There was no doubt that Vancouver was the better, more-deserving hockey club at Nationwide Arena, registering 41 shots on goal, including 29 in the first 40 minutes.
But upon further review, it’s evident that the quality of their shots fell quite short compared to the quantity.
Aside from a few strong pushes from Podkolzin and captain Bo Horvat, many of Vancouver’s shots on goal came from the outside flanks, making it quite easy for Merlikins to keep the puck out of the net, particularly in the last 12 minutes when his team had the one-goal lead.
Yes, the Canucks still managed to outshoot Columbus by a lopsided margin of 41-21, but they were only able to muster up 11 shots in the final frame.
For reference, Columbus also registered 11 shots in the third period.
More importantly, the Canucks weren’t able to capitalize on the majority of these shots because they were just simple, long-distance attempts that didn’t generate any rebounds. For some unknown, extremely baffling reason, the Canucks also continue to force the puck back up to the point instead of firing shots from in-tight, despite its predictability and ineffectiveness.
At the end of the day, we’re well past the moral victory achievement of outshooting our opponent, so the team better find a way to put pucks in the back of the net, and fast.
- Pettersson and Brock Boeser put up yet another disappointing performance against Columbus, combining for three shots and a minus three rating. Boeser has gone pointless in his past eight games, while Pettersson has only notched one assist in that span, both of which are unacceptable statistics for your team’s top players.

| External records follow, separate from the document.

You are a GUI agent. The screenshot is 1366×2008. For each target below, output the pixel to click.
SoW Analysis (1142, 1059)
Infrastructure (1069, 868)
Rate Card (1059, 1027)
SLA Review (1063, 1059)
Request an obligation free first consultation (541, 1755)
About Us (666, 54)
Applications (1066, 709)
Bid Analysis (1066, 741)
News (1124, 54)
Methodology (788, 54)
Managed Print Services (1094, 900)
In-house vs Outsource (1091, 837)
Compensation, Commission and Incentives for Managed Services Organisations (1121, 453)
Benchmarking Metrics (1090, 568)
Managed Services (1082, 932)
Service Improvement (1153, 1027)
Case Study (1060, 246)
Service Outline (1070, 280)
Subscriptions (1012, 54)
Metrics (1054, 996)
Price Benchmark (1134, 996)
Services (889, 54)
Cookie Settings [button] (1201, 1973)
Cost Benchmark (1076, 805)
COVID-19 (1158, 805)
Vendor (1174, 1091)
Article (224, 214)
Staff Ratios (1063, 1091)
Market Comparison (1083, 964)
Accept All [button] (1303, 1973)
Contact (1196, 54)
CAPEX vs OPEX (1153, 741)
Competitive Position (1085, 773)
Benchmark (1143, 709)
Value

Pettersson’s lack of energy and commitment also showed in the final few minutes when the young Swede barely put up a fight against Max Domi, who eventually potted the easiest empty-net goal of his career.
- Vancouver’s special team woes reared its ugly head on Friday, this time in the form of a shorthanded goal from Gustav Nyquist, who intercepted a brutal cross-ice pass from Pearson before firing the puck past Demko for the game’s opening goal. Vancouver was fortunately able to kill off Columbus’s one and only penalty in the first period, but were also unsuccessful on their own two powerplay opportunities.
Vancouver will be back in action on Sunday night, taking on David Pastrnak and the Boston Bruins. Puck drop is set for 4:00pm PST.